Designer was riding Her submarine through the depths of the ocean one day, taking stock of Her work, and decided, “I’ve learned just about everything I’m ever going to learn from these prototypes. It’s high time to take the next big step toward the ultimate goal, a species of animal in which to ripen souls for harvest.” (Of course, souls that turn out goatlike go to Hell, to suffer eternal torment at the hands of Satan, and souls that turn out sheeplike go to Heaven, to kowtow forever at the feet of God.

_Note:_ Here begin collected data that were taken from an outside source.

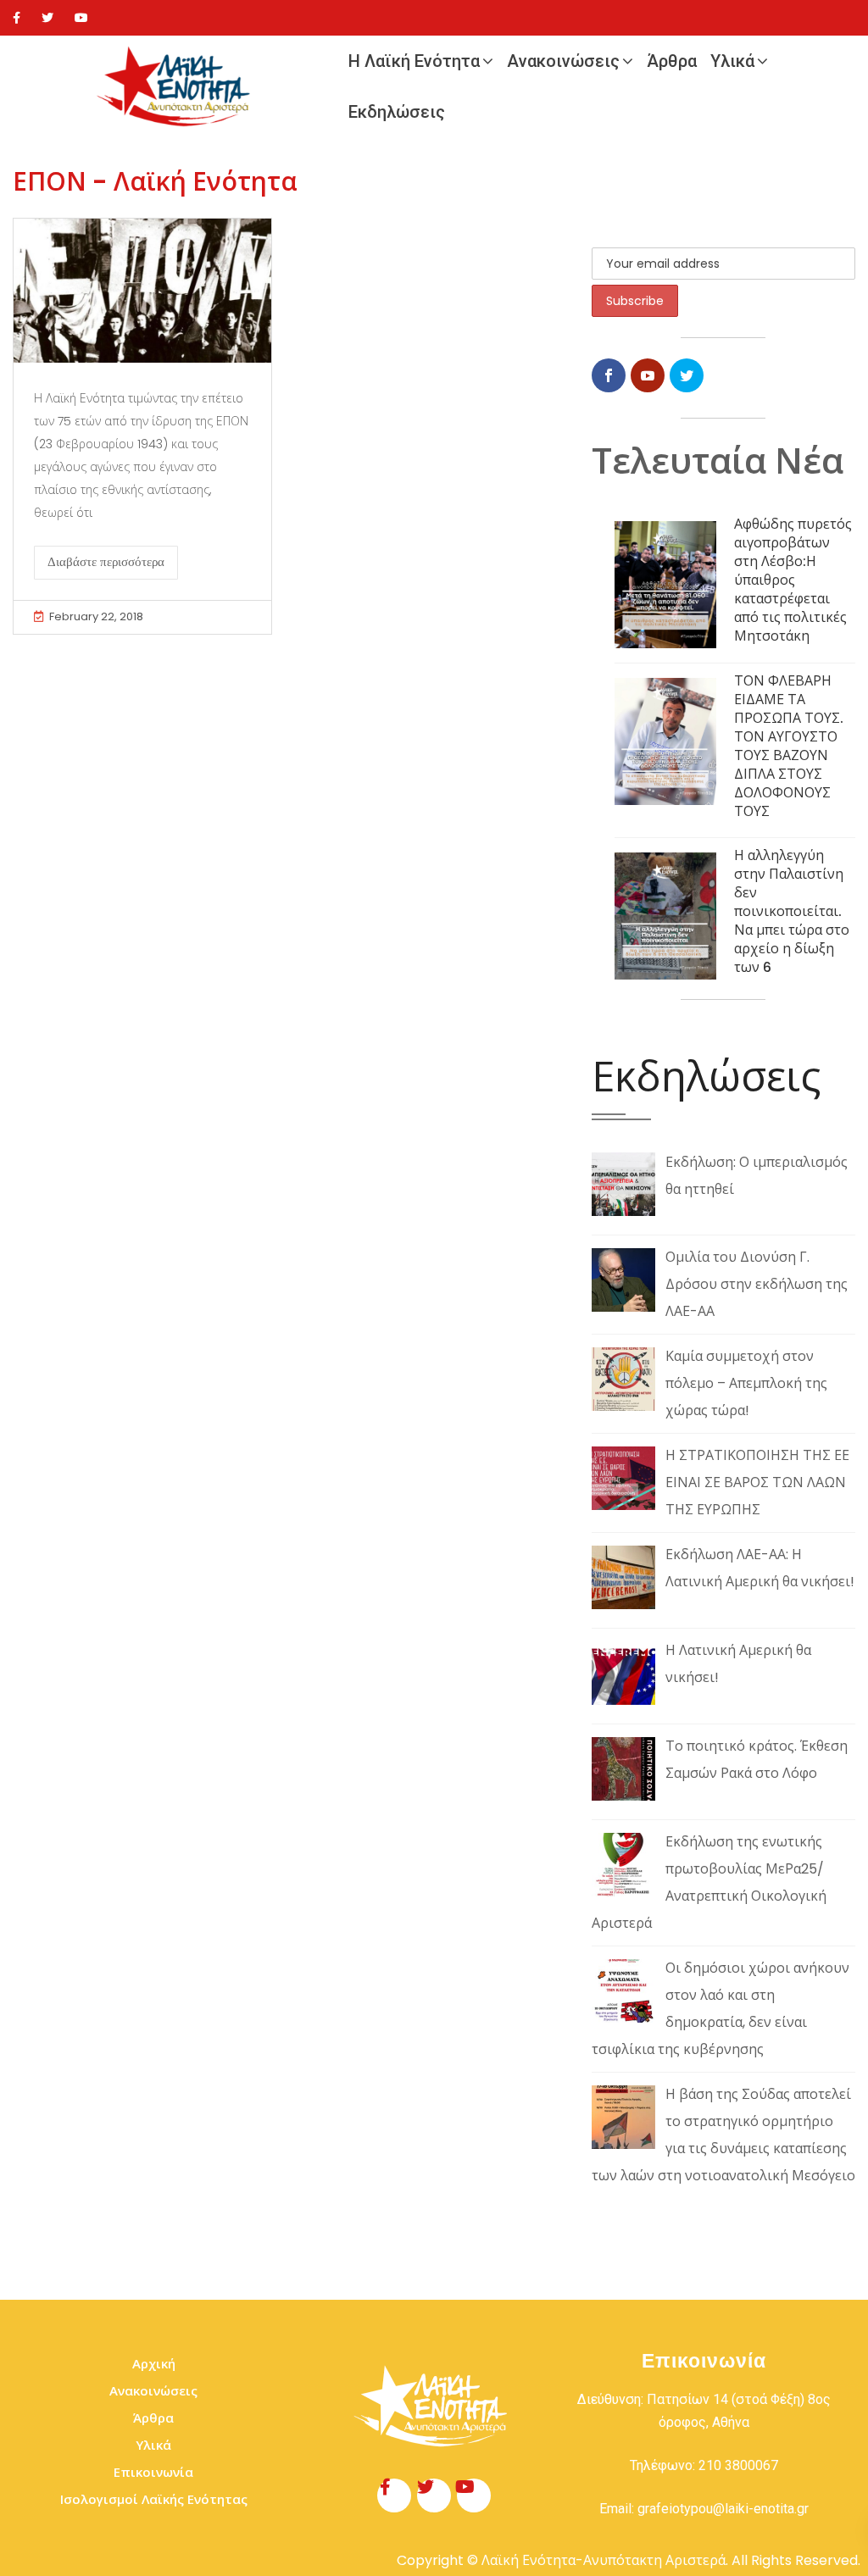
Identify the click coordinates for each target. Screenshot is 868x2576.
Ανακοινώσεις (563, 61)
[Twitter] (47, 17)
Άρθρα (672, 61)
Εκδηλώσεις (396, 112)
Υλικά (732, 61)
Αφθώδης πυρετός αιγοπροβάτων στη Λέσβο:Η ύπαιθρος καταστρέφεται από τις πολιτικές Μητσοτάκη (793, 580)
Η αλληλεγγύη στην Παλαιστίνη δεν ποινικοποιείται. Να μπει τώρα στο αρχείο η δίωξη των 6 (791, 911)
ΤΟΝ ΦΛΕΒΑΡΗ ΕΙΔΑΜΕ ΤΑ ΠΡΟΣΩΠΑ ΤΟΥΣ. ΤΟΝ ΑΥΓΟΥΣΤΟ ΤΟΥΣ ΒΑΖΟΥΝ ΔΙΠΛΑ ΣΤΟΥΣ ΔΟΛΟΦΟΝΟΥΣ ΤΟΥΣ (788, 746)
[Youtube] (81, 17)
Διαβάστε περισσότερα (105, 562)
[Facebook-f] (394, 2495)
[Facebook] (16, 17)
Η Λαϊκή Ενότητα (414, 61)
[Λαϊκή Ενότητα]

But Designer had to come up with something considerably more sophisticated than sheep and goats, to satisfy God’s requirement that the Fate of Souls be contingent instead of determined.)
Now, if Designer had done a complete redesign, when advancing from aquatic to terrestrial organisms, Hell might well have frozen over before there were any goatlike souls to fuel the flames. So Designer said, “I know that the optics are different in air than in water, but fish eyes are gonna have to do.”
Lacrimal system After observing that Her transitional prototype frequently took dips in the marsh to wash its eyes, She invented an organ to wet the eyes with saltwater. Compared to the eyes themselves, the lacrimal glands were a cinch to get right. As for eyelids, Designer had already tested them on some sharks. She did not anticipate that drainage would be a problem, but found that mammals with drops of water running down their faces looked very sad. In a flash of brilliance, Designer realized that eyewash could be reused to moisten the nostrils. And that was when She invented the lacrimal and naso-lacrimal ducts. What initially was supposed to be an aesthetic feature turned out to serve a useful function. God was highly impressed, and gave Designer, whom He called Asherah, a generous bonus at Christmas.